The path splits. Typical, happens all the time in life. However you just settled in to this thing and now you are faced with two bigger splits. Part of you is looking back at where you just came from and all that has happened; part of you looks ahead at the fork in the road. Do you go left, right, sit down and make house where you stand, or head for the wood line and hope no one pops lume rounds?

The answers to these questions are based largely in who you are after coming home. For me I never choose outright. I recon running each path down a little bit to try and get a view and sometimes I try to take them both on at the same time by splitting them down the middle. Which brings me to the newest label in my little arsenal, pseudo-workaholic. You might be scratching your head on this one, what the heck is a pseudo-workaholic? Its where you like the idea of being as involved as possible but once hip deep hate how incredibly busy you have made yourself. The core values though, the foundation that the house is built on can never be betrayed, you do that and it goes from stone pillars to a house of cards. Make your decisions, make them well, carve your path.

Game on it is. To be or not to be is not the question, the question is when you are about to cease to be, do you believe you be-ed enough. Thing 1 or thing 2, I choose not, I’d rather be a little of that and dash of this, and definitely some of that. A little Robert Frost to end it.

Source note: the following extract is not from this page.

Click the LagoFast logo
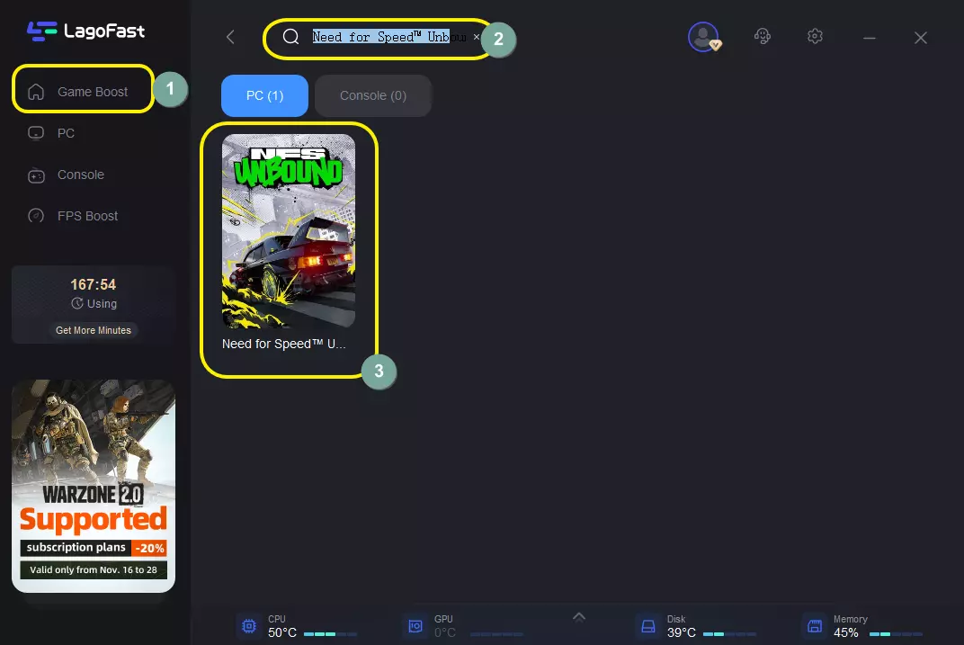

The Road not Taken- Robert Frost

TWO roads diverged in a yellow wood,

And sorry I could not travel both
And be one traveler, long I stood
And looked down one as far as I could
To where it bent in the undergrowth; 5
Then took the other, as just as fair,
And having perhaps the better claim,
Because it was grassy and wanted wear;
Though as for that the passing there
Had worn them really about the same, 10
And both that morning equally lay
In leaves no step had trodden black.
Oh, I kept the first for another day!
Yet knowing how way leads on to way,
I doubted if I should ever come back. 15
I shall be telling this with a sigh
Somewhere ages and ages hence:
Two roads diverged in a wood, and I—
I took the one less traveled by,
And that has made all the difference. 20

Don’t hold your breath

An Ode to Dr. Seuss:

Don’t hold your breath, waiting for it all to just go away.

Don’t wait until you are hip deep or neck deep to try to get out of its way.

Don’t think that this will all go away if I just close my eyes, that’s when its free from all that reality ties

Don’t coddle your pride as you let your mind and anger slide.

Don’t hold your breath; you will only end up blue and gasping, with no ladder rung left for grasping.

No you should stand up and yell I am here, I am here, struggling alone,

Is there not a friend around to break this most monotonous tone?!

They will come in great flocks, even the college veterans in crocs.

They will come, bearing beer and stories and jokes to share in good cheer

They will help you leave the issues in the past or drag you up by your boot straps just as fast

They know about those dark days that follow, those memories that are rather hard to swallow.

They know the strength it takes to make it through, you’ve got it too, through and through

So stop sucking up and start standing up

Don’t hold your breath, waiting for it all to just go away, Reach out for help it’s a much better way.

And when you have stopped turning shades of blue, lean over and help your buddy so they can stop too.

All kidding aside, let someone know if you are having a hard time. You don’t have to suffer alone, let someone else help you embrace the suck. By the by Mar 2nd is Dr. Seuss’ birthday.